Segment Start: Record extracts
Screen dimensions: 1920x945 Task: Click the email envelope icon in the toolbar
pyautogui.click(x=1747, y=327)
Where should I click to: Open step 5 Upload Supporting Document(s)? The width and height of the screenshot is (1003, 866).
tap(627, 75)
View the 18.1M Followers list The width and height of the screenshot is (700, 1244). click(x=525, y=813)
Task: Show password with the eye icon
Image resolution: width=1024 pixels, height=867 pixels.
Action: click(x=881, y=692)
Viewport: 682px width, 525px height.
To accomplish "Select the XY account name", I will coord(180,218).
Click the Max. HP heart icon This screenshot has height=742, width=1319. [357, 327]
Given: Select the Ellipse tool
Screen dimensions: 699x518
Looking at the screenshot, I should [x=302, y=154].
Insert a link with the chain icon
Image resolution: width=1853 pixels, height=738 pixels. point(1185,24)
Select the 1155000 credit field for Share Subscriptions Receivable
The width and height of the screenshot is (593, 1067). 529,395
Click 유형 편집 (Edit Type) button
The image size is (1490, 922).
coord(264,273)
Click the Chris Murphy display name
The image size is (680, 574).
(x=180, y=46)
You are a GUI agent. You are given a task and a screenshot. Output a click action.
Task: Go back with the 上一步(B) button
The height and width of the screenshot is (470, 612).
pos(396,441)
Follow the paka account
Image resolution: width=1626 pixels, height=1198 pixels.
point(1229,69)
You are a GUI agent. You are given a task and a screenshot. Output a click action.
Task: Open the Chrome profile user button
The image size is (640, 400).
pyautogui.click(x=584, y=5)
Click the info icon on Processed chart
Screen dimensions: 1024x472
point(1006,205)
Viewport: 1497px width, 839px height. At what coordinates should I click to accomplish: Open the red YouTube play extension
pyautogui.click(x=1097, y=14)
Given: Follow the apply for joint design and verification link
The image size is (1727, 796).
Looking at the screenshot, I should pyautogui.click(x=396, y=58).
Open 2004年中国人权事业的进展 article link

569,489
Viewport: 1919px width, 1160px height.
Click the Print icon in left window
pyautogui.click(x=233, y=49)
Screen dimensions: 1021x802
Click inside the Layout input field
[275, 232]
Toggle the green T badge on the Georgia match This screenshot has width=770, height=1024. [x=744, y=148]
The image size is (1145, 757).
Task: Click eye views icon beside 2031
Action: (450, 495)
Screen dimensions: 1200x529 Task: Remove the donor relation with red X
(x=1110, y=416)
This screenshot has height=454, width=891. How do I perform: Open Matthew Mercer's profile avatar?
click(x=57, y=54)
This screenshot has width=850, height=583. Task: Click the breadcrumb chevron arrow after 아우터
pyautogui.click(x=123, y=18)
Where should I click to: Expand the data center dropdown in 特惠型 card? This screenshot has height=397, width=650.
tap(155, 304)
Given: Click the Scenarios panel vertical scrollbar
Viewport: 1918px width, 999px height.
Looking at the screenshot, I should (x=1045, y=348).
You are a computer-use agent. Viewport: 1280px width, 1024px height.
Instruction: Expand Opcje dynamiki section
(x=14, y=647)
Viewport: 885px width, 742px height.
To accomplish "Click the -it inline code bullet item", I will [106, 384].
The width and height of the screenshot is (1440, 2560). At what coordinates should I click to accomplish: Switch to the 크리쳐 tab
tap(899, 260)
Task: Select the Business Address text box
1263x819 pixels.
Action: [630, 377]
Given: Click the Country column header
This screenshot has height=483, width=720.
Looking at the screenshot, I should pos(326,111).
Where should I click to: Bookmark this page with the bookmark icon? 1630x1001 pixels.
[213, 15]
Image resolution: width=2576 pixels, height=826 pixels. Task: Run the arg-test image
Segment End: Record extracts
Try it:
Copy the lines from the start of the data verbatim, stopping after the line containing "Viewport: 682px width, 525px height.".

Written solution:
Screen dimensions: 1920x945 Task: Click the email envelope icon in the toolbar
pyautogui.click(x=1747, y=327)
Where should I click to: Open step 5 Upload Supporting Document(s)? The width and height of the screenshot is (1003, 866).
tap(627, 75)
View the 18.1M Followers list The width and height of the screenshot is (700, 1244). click(x=525, y=813)
Task: Show password with the eye icon
Image resolution: width=1024 pixels, height=867 pixels.
Action: click(x=881, y=692)
Viewport: 682px width, 525px height.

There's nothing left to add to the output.